Fed.R.Civ.P. 12(c) is “functionally identical” to Rule 12(b)(6), and the “same standard of review” applies to a motion brought under either rule. Cafasso v. General Dynamics C4 Systems, Inc., 637 F.3d 1047, 1054 n. 4 (9th Cir.2011). Judgment on the pleadings or dismissal under Rule 12 is appropriate when, even if all material facts in the pleading under attack are true, the moving party is entitled to judgment as a matter of law. Hal Roach Studios, Inc. v. Richard Feiner & Co., Inc., 896 F.2d 1542, 1550 (9th Cir.1989).

*3 To survive a motion of this type the claim must include “a short and plain statement of the claim showing that the pleader is entitled to relief.” Fed.R.Civ.P. 8(a)(2); Bell Atlantic Corp. v. Twombly, 550 U.S. 544, 555 (2007). While Rule 8 does not require detailed factual allegations, it demands “more than labels and conclusions” or a “formulaic recitation of the elements of a cause of action.” Ashcroft v. Iqbal, 556 U.S. 662, 678 (2009) (citations omitted). “Factual allegations must be enough to rise above the speculative level.” Twombly, 550 U.S. at 555. Thus, to survive a motion to dismiss, a complaint must contain sufficient factual matter to “state a claim to relief that is plausible on its face.” Iqbal, 556 U.S. at 678 (citation omitted).

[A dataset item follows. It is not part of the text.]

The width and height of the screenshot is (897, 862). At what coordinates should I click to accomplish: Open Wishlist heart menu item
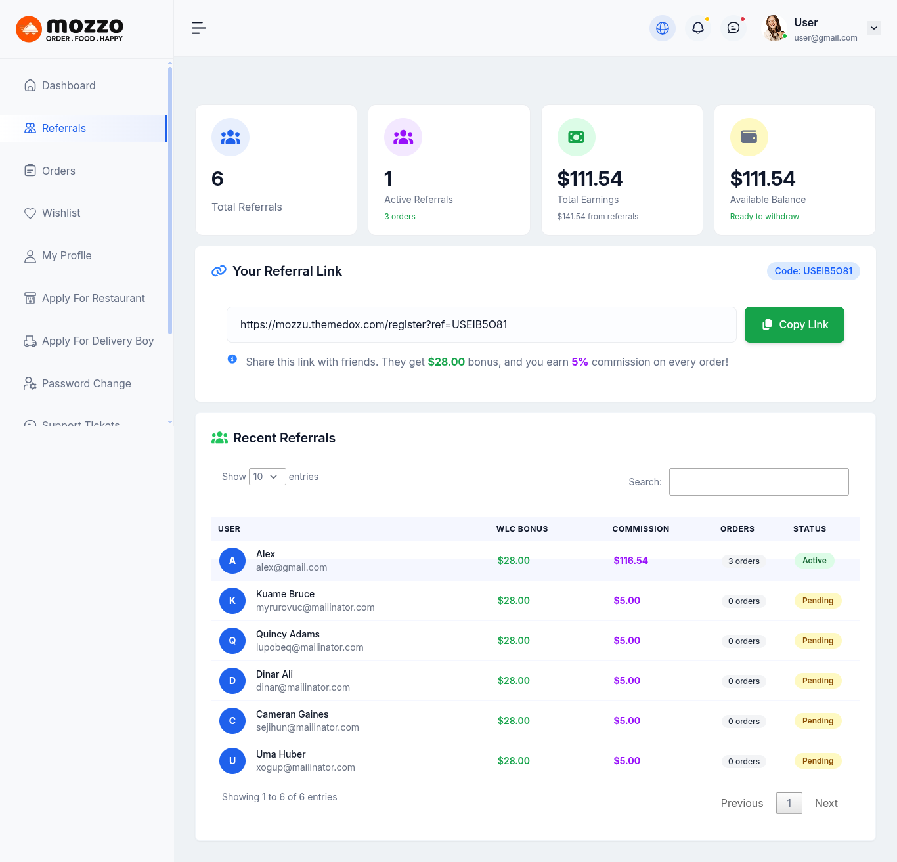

In Iqbal, the Supreme Court clarified the two-step approach district courts are to apply when considering motions to dismiss. First, a district court must accept as true all well-pled factual allegations in the complaint; however, legal conclusions are not entitled to the assumption of truth. Id. at 1950. Mere recitals of the elements of a cause of action, supported only by conclusory statements, do not suffice. Id. at 1949. Second, a district court must consider whether the factual allegations in the complaint allege a plausible claim for relief. Id. at 1950. A claim is facially plausible when the plaintiff's complaint alleges facts that allow the court to draw a reasonable inference that the defendant is liable for the alleged misconduct. Id. at 1949. Where the complaint does not permit the court to infer more than the mere possibility of misconduct, the complaint has “alleged—but not shown—that the pleader is entitled to relief.” Id. (internal quotation marks omitted). When the claims in a complaint have not crossed the line from conceivable to plausible, the complaint must be dismissed. Twombly, 550 U.S. at 570. The Court also notes the well-established rule that pro se complaints are subject to “less stringent standards than formal pleadings drafted by lawyers” and should be “liberally construed.” Erickson v. Pardus, 551 U.S. 89, 94 (2007) (citation omitted).

B. Analysis

Defendants make five arguments in support of their motion. First, Defendants argue that this Court does not have what Plaintiff characterizes as “diversity” jurisdiction over this action. Second, Defendants argue that the actions of a process server do not give rise to a claim under the FDCPA or the corresponding Nevada statutes.FN2 Third, Defendants argue that Plaintiff's fraud claim fails to meet Fed. R. Civ. P 9(b)'s heightened pleading standard. Fourth, Defendants argue that Plaintiff's negligence claim fails because it is preempted by the FCRA and FDCPA and also because Nevada law does not recognize the duties alleged in the negligence claim. The Court analyzes each argument in turn.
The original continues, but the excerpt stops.